INPUT DATA:

:::::

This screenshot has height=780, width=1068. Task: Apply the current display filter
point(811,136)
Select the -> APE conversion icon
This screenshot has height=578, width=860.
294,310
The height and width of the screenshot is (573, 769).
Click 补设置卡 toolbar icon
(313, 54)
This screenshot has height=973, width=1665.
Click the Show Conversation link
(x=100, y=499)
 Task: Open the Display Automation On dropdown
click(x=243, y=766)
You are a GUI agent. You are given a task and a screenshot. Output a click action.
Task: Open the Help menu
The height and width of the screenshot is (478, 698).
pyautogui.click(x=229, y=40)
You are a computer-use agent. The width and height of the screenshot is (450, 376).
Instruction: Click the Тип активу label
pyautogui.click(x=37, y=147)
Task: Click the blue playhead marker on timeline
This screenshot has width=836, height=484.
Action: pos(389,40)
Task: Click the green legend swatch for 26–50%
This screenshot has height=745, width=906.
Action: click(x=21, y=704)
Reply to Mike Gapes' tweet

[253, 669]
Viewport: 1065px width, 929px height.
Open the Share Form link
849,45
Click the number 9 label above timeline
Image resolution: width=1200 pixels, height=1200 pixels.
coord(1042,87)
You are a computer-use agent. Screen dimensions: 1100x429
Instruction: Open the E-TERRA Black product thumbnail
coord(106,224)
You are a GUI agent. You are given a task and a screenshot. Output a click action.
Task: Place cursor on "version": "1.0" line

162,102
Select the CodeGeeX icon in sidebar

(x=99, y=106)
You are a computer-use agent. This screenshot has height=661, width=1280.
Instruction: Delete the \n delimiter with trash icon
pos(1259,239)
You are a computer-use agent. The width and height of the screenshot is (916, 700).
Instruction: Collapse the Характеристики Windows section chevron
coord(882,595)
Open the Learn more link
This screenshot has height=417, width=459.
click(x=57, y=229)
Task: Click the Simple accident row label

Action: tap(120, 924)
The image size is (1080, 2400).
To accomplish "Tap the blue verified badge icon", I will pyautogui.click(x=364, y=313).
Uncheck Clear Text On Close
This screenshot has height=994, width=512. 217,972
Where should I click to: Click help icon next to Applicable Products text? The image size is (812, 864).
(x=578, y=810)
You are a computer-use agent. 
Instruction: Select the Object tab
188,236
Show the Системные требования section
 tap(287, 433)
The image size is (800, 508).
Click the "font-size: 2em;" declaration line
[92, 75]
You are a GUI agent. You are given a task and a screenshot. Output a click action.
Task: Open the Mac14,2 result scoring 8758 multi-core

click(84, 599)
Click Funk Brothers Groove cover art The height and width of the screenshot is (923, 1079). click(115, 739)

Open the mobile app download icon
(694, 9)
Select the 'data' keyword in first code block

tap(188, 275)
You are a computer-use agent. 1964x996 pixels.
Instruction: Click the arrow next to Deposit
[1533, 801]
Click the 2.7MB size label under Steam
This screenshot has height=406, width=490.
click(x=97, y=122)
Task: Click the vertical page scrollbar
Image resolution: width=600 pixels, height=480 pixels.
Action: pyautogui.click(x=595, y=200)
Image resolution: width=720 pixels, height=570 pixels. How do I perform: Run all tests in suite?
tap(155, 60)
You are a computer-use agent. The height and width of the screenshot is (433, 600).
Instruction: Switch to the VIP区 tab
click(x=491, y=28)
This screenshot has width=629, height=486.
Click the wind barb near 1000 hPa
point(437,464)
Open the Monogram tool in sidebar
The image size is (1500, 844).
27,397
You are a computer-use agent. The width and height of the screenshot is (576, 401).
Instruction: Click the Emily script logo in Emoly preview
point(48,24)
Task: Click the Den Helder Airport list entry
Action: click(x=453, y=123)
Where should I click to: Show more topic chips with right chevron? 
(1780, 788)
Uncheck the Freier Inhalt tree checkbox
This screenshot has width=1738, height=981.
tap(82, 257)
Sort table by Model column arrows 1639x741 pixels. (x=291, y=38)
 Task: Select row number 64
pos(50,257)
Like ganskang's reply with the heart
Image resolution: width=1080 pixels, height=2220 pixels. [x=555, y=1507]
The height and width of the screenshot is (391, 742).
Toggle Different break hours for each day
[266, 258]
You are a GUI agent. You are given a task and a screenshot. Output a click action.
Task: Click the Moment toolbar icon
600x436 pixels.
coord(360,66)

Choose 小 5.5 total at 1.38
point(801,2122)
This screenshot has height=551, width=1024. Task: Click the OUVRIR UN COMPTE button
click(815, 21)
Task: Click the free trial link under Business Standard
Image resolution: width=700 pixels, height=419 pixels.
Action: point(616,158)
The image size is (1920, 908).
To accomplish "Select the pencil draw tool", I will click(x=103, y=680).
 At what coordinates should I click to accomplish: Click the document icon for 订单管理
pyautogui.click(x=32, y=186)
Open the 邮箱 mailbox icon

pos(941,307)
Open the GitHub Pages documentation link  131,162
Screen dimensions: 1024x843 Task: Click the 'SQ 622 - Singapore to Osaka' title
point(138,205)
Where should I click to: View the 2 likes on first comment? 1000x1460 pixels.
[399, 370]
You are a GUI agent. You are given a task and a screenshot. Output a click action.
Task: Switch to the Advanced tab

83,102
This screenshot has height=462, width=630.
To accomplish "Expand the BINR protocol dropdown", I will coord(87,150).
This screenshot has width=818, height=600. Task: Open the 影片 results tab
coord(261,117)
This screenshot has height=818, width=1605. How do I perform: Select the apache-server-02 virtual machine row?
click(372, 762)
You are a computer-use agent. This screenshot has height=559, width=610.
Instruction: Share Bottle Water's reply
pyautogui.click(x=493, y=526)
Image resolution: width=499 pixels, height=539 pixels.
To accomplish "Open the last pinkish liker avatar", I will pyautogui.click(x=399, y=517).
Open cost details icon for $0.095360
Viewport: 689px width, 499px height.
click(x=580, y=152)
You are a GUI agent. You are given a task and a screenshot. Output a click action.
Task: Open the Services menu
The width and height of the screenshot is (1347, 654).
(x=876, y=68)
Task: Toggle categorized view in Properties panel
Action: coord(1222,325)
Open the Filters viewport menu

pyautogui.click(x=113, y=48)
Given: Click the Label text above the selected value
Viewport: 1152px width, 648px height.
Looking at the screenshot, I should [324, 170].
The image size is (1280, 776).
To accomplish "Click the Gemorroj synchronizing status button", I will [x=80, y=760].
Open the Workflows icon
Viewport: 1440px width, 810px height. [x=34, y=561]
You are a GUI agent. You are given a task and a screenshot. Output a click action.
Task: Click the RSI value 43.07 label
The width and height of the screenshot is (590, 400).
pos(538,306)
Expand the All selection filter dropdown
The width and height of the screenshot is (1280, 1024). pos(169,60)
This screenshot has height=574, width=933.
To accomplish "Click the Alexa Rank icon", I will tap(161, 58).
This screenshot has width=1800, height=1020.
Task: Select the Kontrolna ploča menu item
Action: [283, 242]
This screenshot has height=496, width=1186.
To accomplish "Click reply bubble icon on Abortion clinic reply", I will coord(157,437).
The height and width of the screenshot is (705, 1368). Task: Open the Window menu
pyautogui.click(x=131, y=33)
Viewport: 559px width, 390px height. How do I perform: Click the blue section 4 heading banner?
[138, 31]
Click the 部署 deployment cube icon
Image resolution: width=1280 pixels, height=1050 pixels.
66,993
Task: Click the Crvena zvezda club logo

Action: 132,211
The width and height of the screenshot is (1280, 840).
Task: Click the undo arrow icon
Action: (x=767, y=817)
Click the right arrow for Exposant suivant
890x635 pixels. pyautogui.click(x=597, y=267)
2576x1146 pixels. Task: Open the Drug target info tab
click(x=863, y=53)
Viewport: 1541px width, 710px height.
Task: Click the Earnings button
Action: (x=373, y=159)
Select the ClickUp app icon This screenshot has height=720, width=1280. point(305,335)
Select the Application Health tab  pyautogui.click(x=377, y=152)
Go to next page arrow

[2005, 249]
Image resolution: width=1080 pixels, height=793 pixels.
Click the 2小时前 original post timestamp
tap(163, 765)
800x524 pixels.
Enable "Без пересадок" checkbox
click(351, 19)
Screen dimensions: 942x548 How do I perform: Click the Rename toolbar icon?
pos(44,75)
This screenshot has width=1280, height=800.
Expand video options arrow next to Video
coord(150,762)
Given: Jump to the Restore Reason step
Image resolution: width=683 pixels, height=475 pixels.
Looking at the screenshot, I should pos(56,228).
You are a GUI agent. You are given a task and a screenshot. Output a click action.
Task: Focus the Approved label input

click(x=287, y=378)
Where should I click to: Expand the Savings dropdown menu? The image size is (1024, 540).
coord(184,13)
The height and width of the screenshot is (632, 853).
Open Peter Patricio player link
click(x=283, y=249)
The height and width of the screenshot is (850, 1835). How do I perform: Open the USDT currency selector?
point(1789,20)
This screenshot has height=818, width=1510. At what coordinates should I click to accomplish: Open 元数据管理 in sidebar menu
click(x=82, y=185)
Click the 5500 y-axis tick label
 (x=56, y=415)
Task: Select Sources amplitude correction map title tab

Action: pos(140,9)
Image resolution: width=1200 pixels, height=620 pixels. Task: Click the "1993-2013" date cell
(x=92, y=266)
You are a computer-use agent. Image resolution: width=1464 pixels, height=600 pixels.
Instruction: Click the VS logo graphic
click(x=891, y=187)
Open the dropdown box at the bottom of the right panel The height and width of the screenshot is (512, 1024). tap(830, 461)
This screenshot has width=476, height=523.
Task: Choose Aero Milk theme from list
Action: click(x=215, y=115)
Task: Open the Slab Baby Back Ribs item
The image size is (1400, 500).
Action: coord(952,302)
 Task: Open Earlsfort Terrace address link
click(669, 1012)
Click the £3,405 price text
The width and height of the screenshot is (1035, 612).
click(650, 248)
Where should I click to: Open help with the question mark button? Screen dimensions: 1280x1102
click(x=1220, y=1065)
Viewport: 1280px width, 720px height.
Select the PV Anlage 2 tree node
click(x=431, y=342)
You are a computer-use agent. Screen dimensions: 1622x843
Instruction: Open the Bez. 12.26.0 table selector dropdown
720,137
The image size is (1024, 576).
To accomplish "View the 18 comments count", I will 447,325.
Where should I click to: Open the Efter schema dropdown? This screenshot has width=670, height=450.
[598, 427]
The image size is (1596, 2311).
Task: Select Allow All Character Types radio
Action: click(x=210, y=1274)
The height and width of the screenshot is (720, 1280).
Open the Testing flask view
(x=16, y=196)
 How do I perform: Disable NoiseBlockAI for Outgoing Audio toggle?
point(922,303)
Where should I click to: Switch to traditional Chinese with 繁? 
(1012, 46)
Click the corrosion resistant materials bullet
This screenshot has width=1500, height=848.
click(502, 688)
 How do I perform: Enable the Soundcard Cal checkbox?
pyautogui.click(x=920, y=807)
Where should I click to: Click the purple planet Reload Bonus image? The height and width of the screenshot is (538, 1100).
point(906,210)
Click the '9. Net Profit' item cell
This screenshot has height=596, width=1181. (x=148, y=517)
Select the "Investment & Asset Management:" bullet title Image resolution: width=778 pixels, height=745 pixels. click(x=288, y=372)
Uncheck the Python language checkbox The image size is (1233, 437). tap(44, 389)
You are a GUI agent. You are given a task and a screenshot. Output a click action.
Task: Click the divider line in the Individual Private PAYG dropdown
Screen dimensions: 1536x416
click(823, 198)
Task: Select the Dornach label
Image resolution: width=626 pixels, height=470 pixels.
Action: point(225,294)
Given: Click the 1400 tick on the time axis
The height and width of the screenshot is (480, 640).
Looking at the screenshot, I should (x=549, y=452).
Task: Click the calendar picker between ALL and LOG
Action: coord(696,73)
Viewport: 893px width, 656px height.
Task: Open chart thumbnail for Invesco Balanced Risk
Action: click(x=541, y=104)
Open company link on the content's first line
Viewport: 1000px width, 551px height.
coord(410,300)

:::::

EXERCISE DESCRIPTION: Search the records for the word "value". Copy each line where it appears.

EXERCISE RESULT:
Given: Click the Label text above the selected value
Task: Click the RSI value 43.07 label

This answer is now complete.